• Concrete reinforcement
• Fiber Reinforced Polymer (FRP)
• Cohesive fracture
• Elastic contact
• Fracture mechanics
• Adhesion
• Debonding
• Concrete fracture
• Distributed dislocation technique
• Chebyshev polynomials

Fiber Reinforced Polymers (FRP) are commonly used for strengthening and rehabilitation of concrete or masonry structures, by gluing strips or plates made of this material on the surface of the weak material. Experimental studies have provided evidence that the main failure mode is the debonding of the FRP stiffener from the support, triggered by high stress concentrations at the extremities of the stiffener. Fracture propagates firstly parallel to the interface and then in the substrate, until complete separation between the two adherents occurs. Final failure is often characterized by the detachment of a wedge-shaped portion of the substrate, which remains bonded to the FRP strip. In order to describe the whole process, the model problem considered here is that of a finite thin elastic stiffener, bonded to an elastic half-space in generalized plane stress, pulled at one end by an axial force. The thickness of the stiffener is supposed very small, so that its bending stiffness can be considered negligible and only shear stresses act at the interface.
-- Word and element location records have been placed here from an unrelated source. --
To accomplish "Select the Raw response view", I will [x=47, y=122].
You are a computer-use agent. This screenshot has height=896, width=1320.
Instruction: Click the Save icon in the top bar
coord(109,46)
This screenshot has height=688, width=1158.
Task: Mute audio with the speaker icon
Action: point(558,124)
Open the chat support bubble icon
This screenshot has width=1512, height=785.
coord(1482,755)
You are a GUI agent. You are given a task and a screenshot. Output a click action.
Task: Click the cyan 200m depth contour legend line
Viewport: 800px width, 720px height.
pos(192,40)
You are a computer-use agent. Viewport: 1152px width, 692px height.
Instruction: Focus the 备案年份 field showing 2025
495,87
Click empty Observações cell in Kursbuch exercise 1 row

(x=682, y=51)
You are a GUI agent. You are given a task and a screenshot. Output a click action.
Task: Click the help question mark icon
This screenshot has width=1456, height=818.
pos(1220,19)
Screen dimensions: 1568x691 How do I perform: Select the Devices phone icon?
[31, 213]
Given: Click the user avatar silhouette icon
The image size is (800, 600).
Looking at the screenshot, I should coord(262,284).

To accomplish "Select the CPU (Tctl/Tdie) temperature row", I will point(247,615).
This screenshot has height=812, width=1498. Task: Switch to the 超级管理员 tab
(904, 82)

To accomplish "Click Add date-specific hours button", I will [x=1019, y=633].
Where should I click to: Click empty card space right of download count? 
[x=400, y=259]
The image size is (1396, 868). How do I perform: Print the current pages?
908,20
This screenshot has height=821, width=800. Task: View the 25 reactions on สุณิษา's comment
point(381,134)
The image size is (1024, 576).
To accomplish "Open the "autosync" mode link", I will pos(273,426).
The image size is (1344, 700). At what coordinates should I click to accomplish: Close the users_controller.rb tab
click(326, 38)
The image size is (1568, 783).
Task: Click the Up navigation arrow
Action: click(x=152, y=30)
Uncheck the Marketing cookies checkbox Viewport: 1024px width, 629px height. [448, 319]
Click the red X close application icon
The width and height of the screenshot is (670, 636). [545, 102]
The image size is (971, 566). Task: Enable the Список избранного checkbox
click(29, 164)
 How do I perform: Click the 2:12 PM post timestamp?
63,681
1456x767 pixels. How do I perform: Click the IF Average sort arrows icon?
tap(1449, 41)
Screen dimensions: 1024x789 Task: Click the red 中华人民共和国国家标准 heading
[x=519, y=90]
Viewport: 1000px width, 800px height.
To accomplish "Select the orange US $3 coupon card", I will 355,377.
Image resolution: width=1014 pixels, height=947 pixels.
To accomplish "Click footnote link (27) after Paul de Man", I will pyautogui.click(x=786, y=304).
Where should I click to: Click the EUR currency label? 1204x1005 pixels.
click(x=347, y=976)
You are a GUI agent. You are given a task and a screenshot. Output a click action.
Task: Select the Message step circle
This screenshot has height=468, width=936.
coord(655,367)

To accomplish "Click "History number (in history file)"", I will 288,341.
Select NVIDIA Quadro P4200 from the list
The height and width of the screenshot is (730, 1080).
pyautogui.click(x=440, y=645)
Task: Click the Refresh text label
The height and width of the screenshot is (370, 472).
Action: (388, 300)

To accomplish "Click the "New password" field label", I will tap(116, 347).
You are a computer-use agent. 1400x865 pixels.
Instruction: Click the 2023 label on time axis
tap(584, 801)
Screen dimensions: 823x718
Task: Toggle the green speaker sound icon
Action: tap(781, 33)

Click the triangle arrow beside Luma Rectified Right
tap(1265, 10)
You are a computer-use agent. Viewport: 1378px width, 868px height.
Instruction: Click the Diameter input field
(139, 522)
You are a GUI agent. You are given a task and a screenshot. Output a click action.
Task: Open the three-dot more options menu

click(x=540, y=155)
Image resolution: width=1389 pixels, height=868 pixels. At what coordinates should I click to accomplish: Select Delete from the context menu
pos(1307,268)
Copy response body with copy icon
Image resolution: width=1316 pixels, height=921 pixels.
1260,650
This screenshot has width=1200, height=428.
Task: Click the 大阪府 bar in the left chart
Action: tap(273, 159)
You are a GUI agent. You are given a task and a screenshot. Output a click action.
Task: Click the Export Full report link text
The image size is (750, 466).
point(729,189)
On the contrary to the common assumptions of current models, the elastic deformations of the substrate are not neglected here: this is the main novelty of the proposed approach.
Compatibility equations between the stiffener and the substrate allow to write a singular integral equation for the contact problem, whose solution can then be obtained through an expansion in Chebyshev's series. The debonding process in pure mode II is supposed to be activated by an energetic balance, i.e., when the release of elastic strain energy equals the surface energy associated with material separation.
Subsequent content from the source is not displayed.